As a country, we’re struggling to agree on the best frameworks for progress. “Co-governance” raises fears among some that Māori will gain unwarranted advantage.
On the other hand, former Māori Party leader Dame Tariana Turia told the Herald this week she worries co-governance holds Māori back, because it keeps the Crown in the tent when, she believes, it shouldn’t be there. She prefers the Whanau Ora model, with Māori in charge.
The reality is, we have been evolving different ways in which Crown-Māori partnerships can work for many years: not just for Whanau Ora, but for kohanga reo, the Waikato River Authority, marae-based justice, charter schools and more.
Comfort levels with each of them rise and fall and that will always be the way. For tangata tiriti – all of us whose presence here was legitimised by the Treaty of Waitangi – walking across Charlie Shortland’s bridge might be difficult, but that’s no reason to stop trying.
Every year, more tangata tiriti are doing it. Te reo classes are busy and everyone in them is learning tikanga along with the language. Corporates have developed bicultural programmes, schools use some tikanga and te reo in classroom life, media are telling different stories and boosting our Māori vocab. The new history curriculum could have a profound effect.
Labour’s Minister for Treaty Negotiations, Andrew Little, made an impression in 2020 when he walked onto the bridge to talk about history, education and economic support. His speech took eight minutes and he delivered it entirely in Te Reo, without notes.
That morning on the paepae, the mana whenua sang, “Do not hold on to anger, there is another day.”
Since then, have we really become “more divided than ever”?
Luxon, for one, did not say that during the pōwhiri at Waitangi today. He suggested, instead, that Māori and the Crown had worked together and built a relationship of “trust and respect”.
But while Māori are still expected to cross the bridge far more than everyone else, quiet uncertainties remain and there are louder objections, sometimes accompanied by abuse.
It’s not that conflict is wrong and it’s not that Waitangi Day is the wrong time for conflict. On the contrary. It’s the right time.
In 2018, Ardern affirmed the value of mata ki te mata: speaking face to face. “We don’t seek perfection,” she said. “Frank and open disagreement is a sign of health.”
That has always been the Waitangi way. Titewhai Harawira and Joe Hawke both knew it and so did Bill English. In 2020, Pania Newton led a hikoi to Waitangi in protest at the lack of action at Ihumātao. Destiny Church’s Brian Tāmaki, later to become a leading dissenter to the Covid response, was there that year too. His protest then was that Māori were being oppressed.
Throughout last year, opposition political leaders became more “frank and open” with claims there has been too much change, too quickly. It’s their right to think this and it’s essential the framework of the Waitangi celebrations has room for them.

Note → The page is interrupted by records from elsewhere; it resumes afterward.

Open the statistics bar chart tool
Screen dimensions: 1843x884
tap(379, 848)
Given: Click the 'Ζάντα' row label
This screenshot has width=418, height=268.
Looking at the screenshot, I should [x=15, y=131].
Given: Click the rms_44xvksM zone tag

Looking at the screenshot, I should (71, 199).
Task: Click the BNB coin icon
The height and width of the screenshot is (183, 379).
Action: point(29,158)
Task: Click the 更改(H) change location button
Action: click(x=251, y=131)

At the Iwi Leaders Forum and the panel sessions on the lower Te Tii Marae, though, Government ministers and officials have heard trenchant expressions of the opposite view: that progress is far too slow.

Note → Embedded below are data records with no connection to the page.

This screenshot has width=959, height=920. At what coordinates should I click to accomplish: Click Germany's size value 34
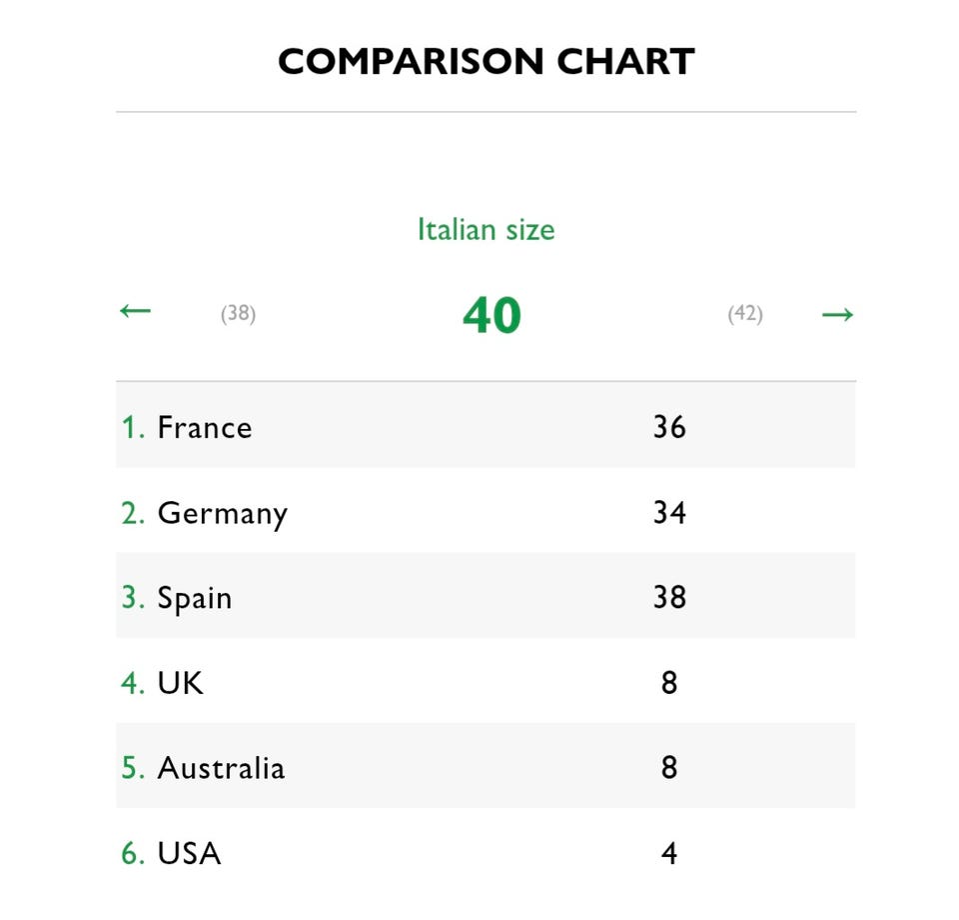point(669,513)
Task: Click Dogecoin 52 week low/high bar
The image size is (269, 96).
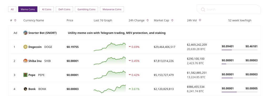Action: 240,50
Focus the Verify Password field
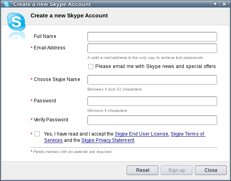Screen dimensions: 231x181 click(x=152, y=120)
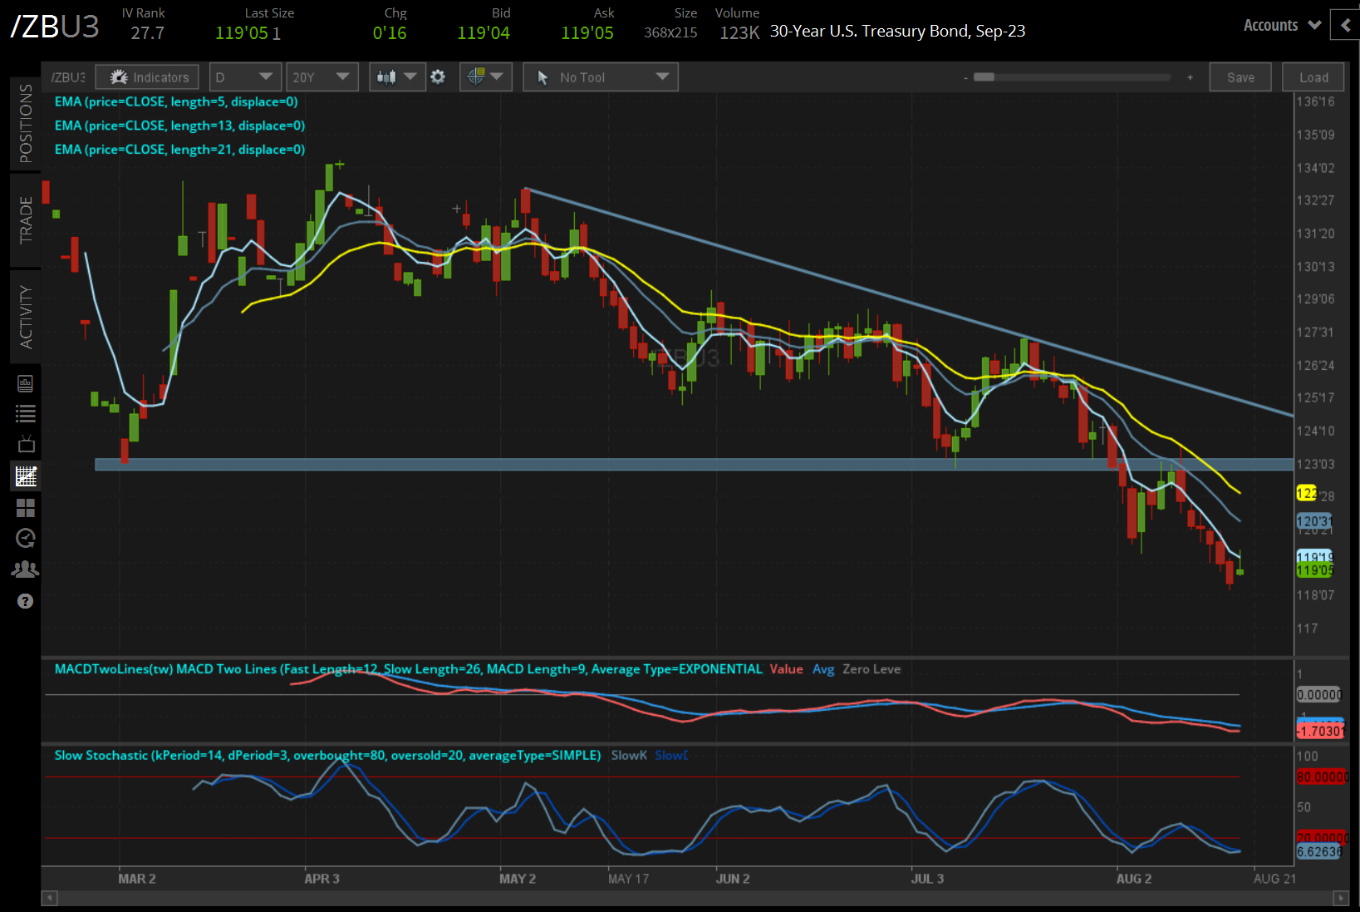
Task: Open the community people icon
Action: (26, 569)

The conflict of heartfelt aspirations is the dynamic of progress. What matters is how we manage it: whether we commit to crossing the bridge and not just standing on one side shouting across at the other.
Harawira has gone from us now and so has Hawke. Jacinda Ardern’s time as prime minister is up. But the bridge that joins us remains.
Troy Kingi and Don McGlashan, among others, will sing on the Waitangi Treaty Grounds on Monday. That sounds like it might be a concert for the ages.
And remember Ruby Tui, seizing the mic at Eden Park to sing “Tūtira Mai Ngā Iwi”?
Ruby Tui, who grew up near Charlie Shortland’s old stamping ground in Northland and had to navigate a life as tough as tough can be. But there she was, just three months ago, singing to us.
And the crowd sang with her. For a moment, it was like everyone had clambered onto the bridge.